## Records contained in a dataset
[Start of section]

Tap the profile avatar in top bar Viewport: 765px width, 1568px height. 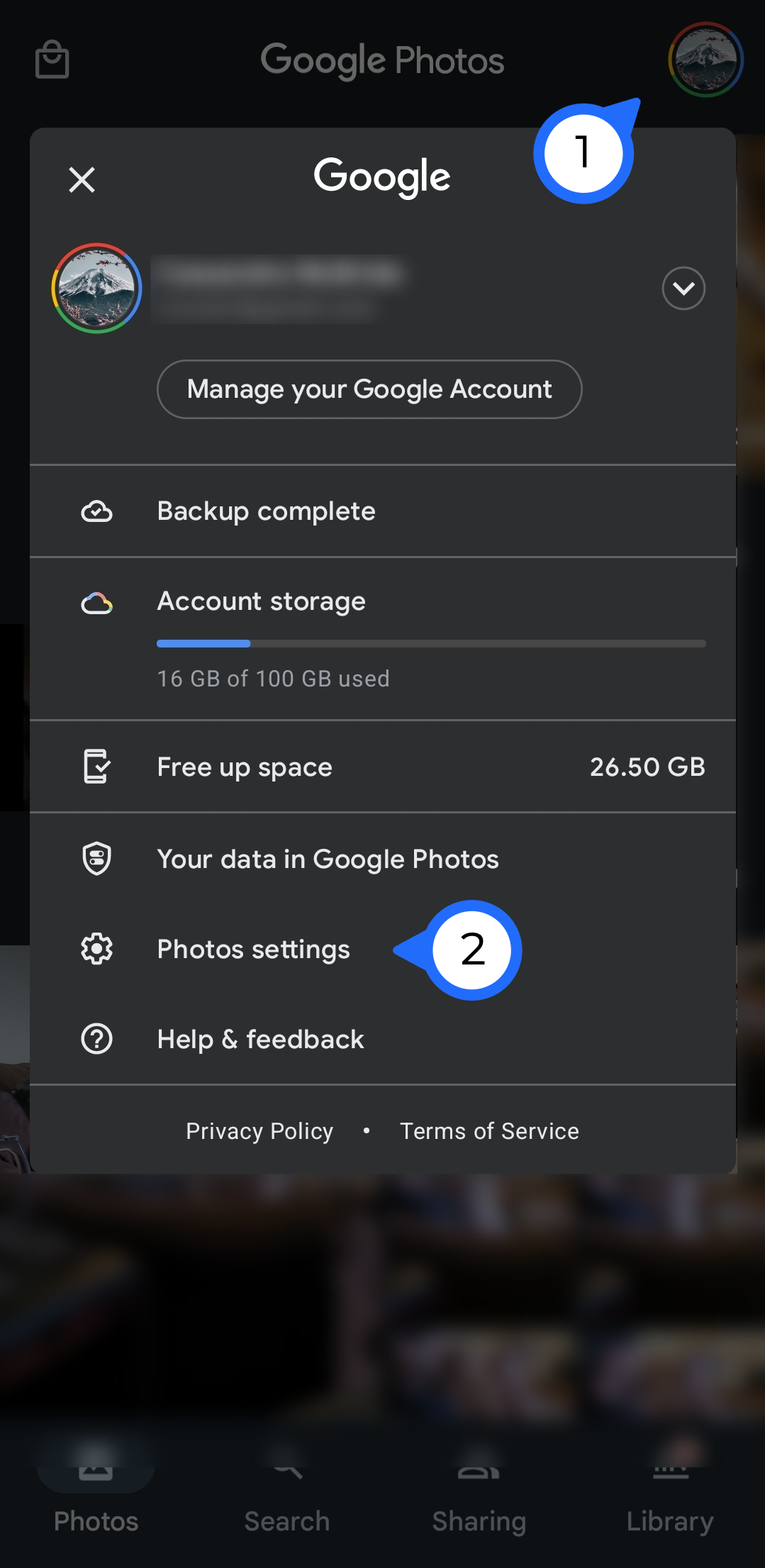(x=705, y=60)
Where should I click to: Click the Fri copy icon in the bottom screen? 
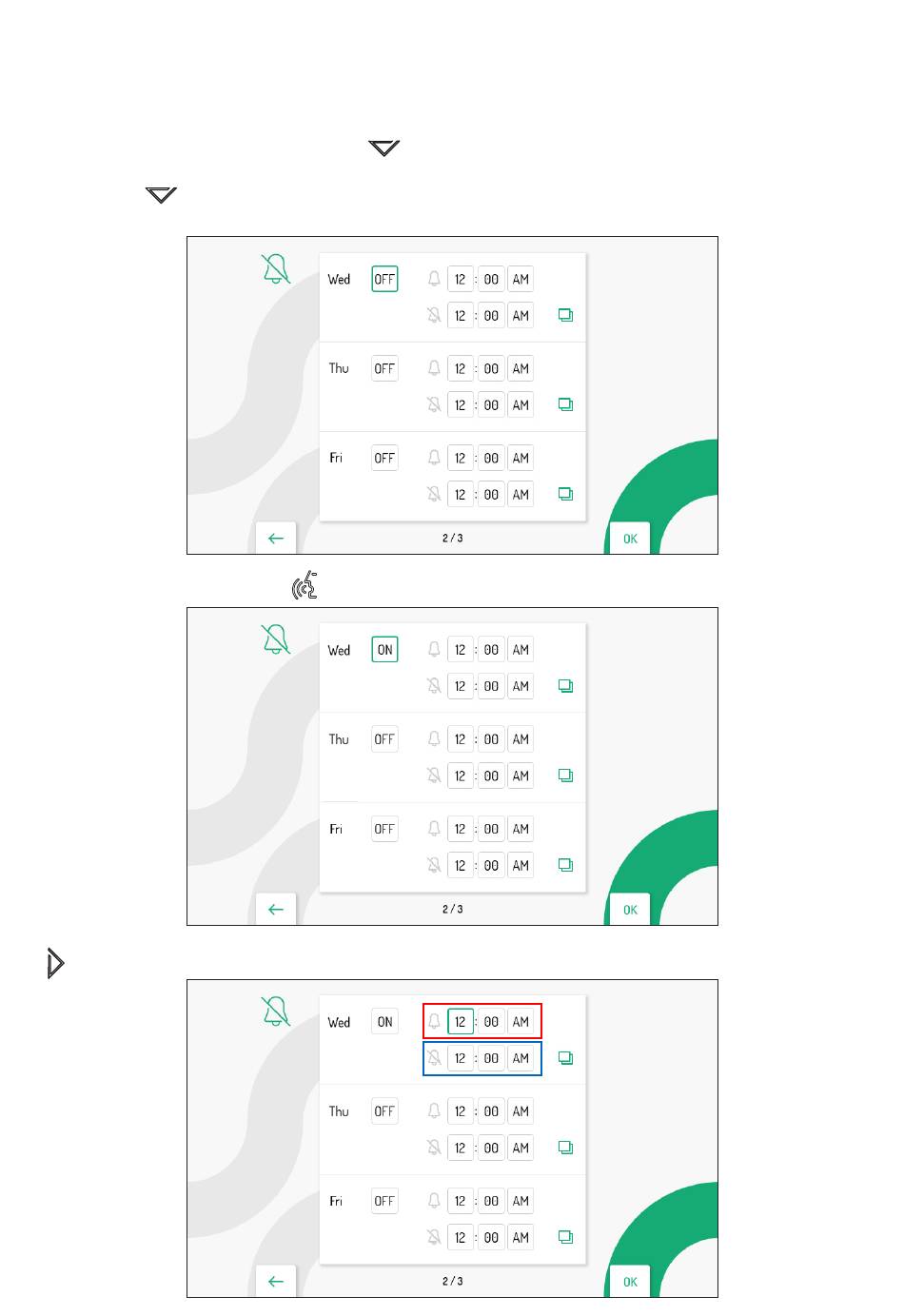(x=565, y=1237)
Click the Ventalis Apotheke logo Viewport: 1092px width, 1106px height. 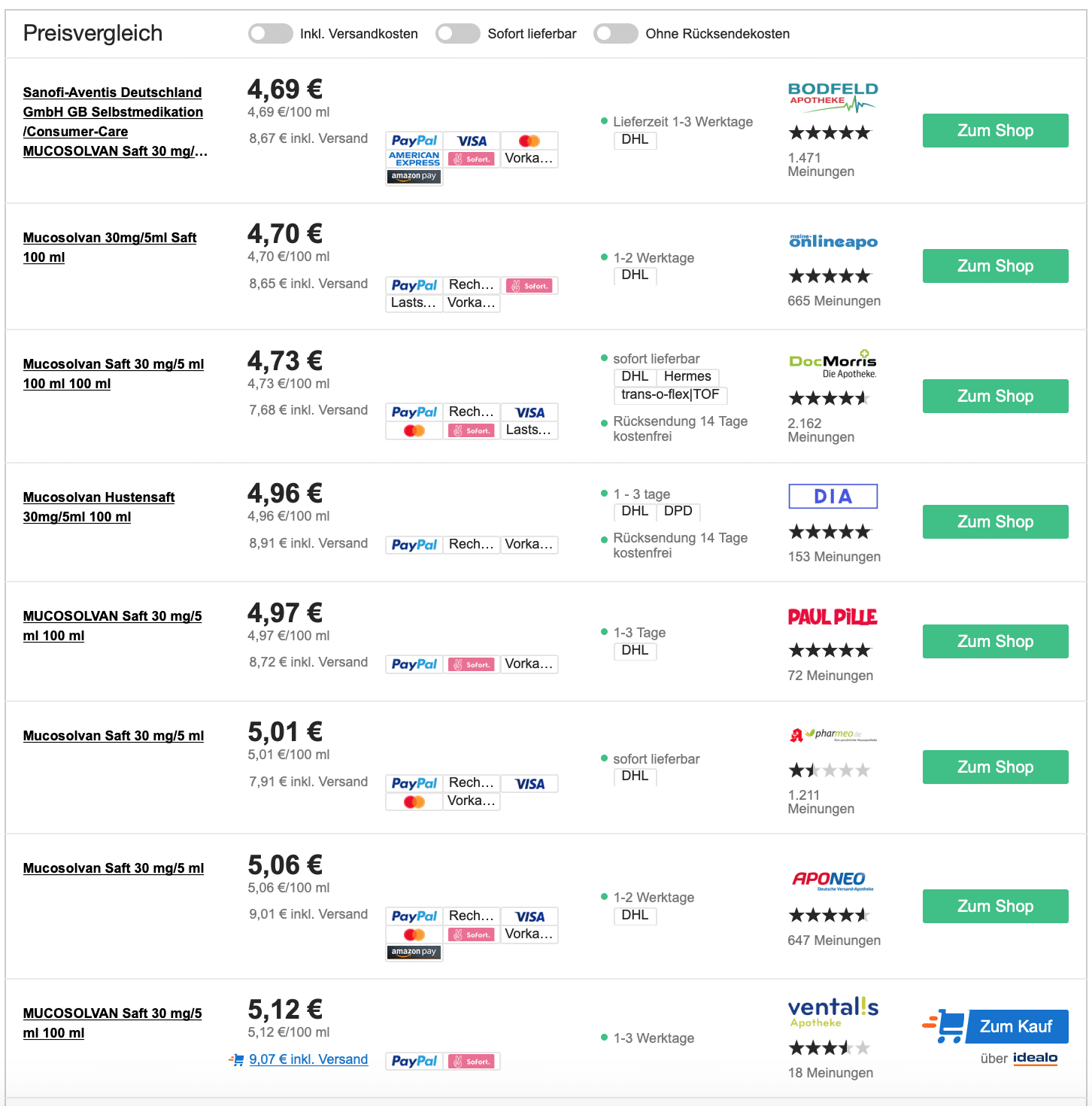coord(833,1012)
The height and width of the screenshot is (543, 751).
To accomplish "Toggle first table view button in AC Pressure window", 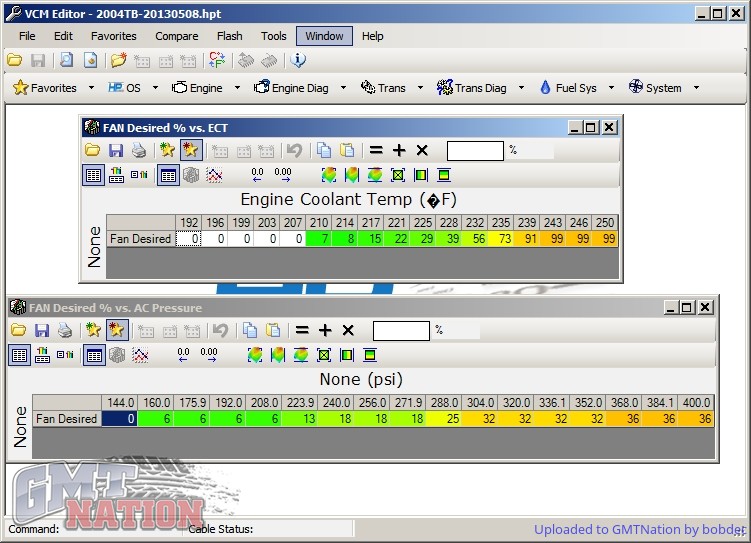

[End of section]

## Your goal
Please retype the entries above word for word, but only from the line containing "The height and" through the last line, and without the pictures.

## Answer
The height and width of the screenshot is (543, 751).
To accomplish "Toggle first table view button in AC Pressure window", 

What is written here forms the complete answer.